Por causa destes resultados, os investigadores quiseram verificar se, acrescentando um medicamento anti-retroviral a regimes que já eram eficazes a suprimir a carga viral, iriam reduzir os níveis residuais do VIH no LCR, a activação imunitária e a inflamação no cérebro.
O estudo envolveu 10 doentes. Estes indivíduos tinham mantido carga viral indetectável no sangue (abaixo de 50 cópias/ml) durante um período médio de 6,5 anos. A contagem média das células CD4 foi de 465/mm3, oito eram homens e a idade média foi de 52 anos.
O estudo durou oito semanas. Foram realizadas punções lombares à entrada do estudo, no início, após quatro semanas de tratamento e, de novo, no fim. A carga viral foi medida no LCR e, também, foram monitorizadas a activação imunitária intratecal e a inflamação.
O tratamento foi intensificado adicionando maraviroc (Celsentri®) ou lopinavir/ritonavir (Kaletra®), ambos com uma boa penetração no sistema nervoso central, ou T-20 (enfuvirtida, Fuzeon®), que não atrvessa a barreira hemato-encefálica.
Durante as primeiras quatro semanas do estudo, os doentes receberam um medicamento que penetra o cérebro, depois passaram para T-20.
No início do estudo, a carga viral média no sangue foi de 5 cópias/ml e a carga viral média no fluido cerebrospinal foi de 2 cópias/ml. A activação imunitária ou a inflamação no cérebro foram evidentes na maioria dos doentes.
A intensificação da terapêutica não reduziu ulteriormente os níveis da carga viral residual no LCR, que aliás não se alteraram durante as oito semanas do estudo. Sete doentes apresentaram carga viral detectável nestes compartimentos pelo menos uma vez. A carga viral no sangue também não foi afectada, bem como os marcadores da inflamação intratecal e da activação imunitária.
As concentrações de maraviroc e Kaletra® estavam dentro dos limites terapêuticos e o maraviroc foi detectável no LCR em sete doentes.

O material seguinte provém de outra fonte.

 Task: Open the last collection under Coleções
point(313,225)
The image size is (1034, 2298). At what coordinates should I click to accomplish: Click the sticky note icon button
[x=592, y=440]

“Mostramos que a intensificação do tratamento não tem efeito nem sobre os níveis residuais do VIH no LCR, nem sobre a activação imunitária intratecal, durante um período terapêutico de 4 semanas com um medicamento anti-retroviral que penetra no SNC”, comentam os autores. “Não conseguimos detectar qualquer mudança significativa a nível da virémia residual no plasma durante o período total de tratamento intensificado de oito semanas”.
Os investigadores não acreditam que as suas conclusões tenham implicações imediatas no tratamento da infecção pelo VIH. No entanto, são de interesse no que se refere “à persistência do VIH e reservatórios…estes resultados são um argumento contra a hipótese de que ciclos contínuos de replicação viral são a principal fonte da virémia residual no SNC e da activação imunitária intratecal”.